Harold Godwinson, also called Harold II, was the last crowned Anglo-Saxon king of England. Harold reigned from 6 January 1066 until his death at the Battle of Hastings on 14 October 1066, the decisive battle of the Norman Conquest. He was succeeded by William the Conqueror, the victor at Hastings.


Battle of Hastings:

Leofwine Godwinson was a younger brother of King Harold Godwinson, the fifth son of Earl Godwin.


Battle of Hastings:

Gyrth Godwinson was the fourth son of Earl Godwin, and thus a younger brother of Harold Godwinson. He went with his eldest brother Sweyn into exile to Flanders in 1051, but unlike Sweyn he was able to return with the rest of the clan the following year. Along with his brothers Harold and Tostig, Gyrth was present at his father's death-bed.


14/10/0996

Al-Aziz Billah, Fatimid caliph (born 955)

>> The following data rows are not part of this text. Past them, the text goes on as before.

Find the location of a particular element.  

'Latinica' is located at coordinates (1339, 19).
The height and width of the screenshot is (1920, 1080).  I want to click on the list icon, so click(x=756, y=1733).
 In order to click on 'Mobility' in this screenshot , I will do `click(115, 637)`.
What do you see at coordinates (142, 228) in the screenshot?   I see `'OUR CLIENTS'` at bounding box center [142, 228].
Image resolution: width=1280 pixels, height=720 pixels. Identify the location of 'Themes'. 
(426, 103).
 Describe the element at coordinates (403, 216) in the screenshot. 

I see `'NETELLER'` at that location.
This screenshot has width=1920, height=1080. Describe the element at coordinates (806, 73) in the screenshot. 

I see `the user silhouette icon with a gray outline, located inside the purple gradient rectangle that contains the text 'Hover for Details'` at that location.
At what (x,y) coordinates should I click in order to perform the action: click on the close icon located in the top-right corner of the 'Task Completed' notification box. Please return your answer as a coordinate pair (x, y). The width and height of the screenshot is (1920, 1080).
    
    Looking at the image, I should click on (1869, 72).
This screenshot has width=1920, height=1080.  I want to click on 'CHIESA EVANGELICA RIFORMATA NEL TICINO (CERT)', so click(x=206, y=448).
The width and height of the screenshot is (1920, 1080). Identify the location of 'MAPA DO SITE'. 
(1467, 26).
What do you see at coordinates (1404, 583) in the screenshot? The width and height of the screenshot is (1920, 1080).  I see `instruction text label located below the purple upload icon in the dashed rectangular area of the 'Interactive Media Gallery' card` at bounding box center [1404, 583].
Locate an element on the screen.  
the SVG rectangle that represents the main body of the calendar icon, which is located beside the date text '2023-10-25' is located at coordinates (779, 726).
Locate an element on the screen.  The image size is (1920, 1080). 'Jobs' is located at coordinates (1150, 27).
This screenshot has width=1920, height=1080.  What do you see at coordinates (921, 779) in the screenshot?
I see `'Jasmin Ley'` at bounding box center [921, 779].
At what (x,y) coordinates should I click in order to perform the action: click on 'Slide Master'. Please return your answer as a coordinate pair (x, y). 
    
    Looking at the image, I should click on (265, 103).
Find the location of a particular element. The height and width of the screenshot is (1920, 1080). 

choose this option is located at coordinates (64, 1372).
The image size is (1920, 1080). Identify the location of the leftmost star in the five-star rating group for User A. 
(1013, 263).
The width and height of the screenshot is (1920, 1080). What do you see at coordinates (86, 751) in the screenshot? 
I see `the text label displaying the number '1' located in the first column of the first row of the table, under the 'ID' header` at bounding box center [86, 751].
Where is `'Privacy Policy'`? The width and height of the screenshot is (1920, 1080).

Abu Mansur Nizar, known by his regnal name as al-Aziz Billah, was the fifth caliph of the Fatimid dynasty, from 975 to his death in 996. His reign saw the capture of Damascus and the Fatimid expansion into the Levant, which brought al-Aziz into conflict with the Byzantine emperor Basil II over control of Aleppo. During the course of this expansion, al-Aziz took into his service large numbers of Turkic and Daylamite slave-soldiers, thereby breaking the near-monopoly on Fatimid military power held until then by the Kutama Berbers.


14/10/0962

Gerloc, Frankish noblewoman

Gerloc, baptised in Rouen as Adela in 912, was the daughter of Rollo, of Normandy, Count of Rouen, and his wife, Poppa of Bayeux. She was the sister of William I Longsword of Normandy.


14/10/0869

Pang Xun, Chinese rebel leader

Pang Xun was the leader of a major rebellion, by soldiers from Xu Prefecture, against the rule of Emperor Yizong of the Chinese Tang dynasty, from 868 to 869. He was eventually defeated by the Tang general Kang Chengxun, who was assisted by the Shatuo general Zhuye Chixin.


14/10/0841

Shi Yuanzhong, Chinese governor

Shi Yuanzhong was a Chinese general of the Tang dynasty, serving for several years as the military governor (Jiedushi) of Lulong Circuit and ruling it in de facto independence from the imperial government until he was killed in 841.


14/10/0530

Antipope Dioscorus

Dioscorus was a deacon of the Alexandrian and the Roman church from 506. In a disputed election following the death of Pope Felix IV, the majority of electors picked him to be pope, in spite of Pope Felix's wishes that Boniface II should succeed him. However, Dioscorus died less than a month after the election, allowing Boniface to be consecrated pope and Dioscorus to be branded an antipope.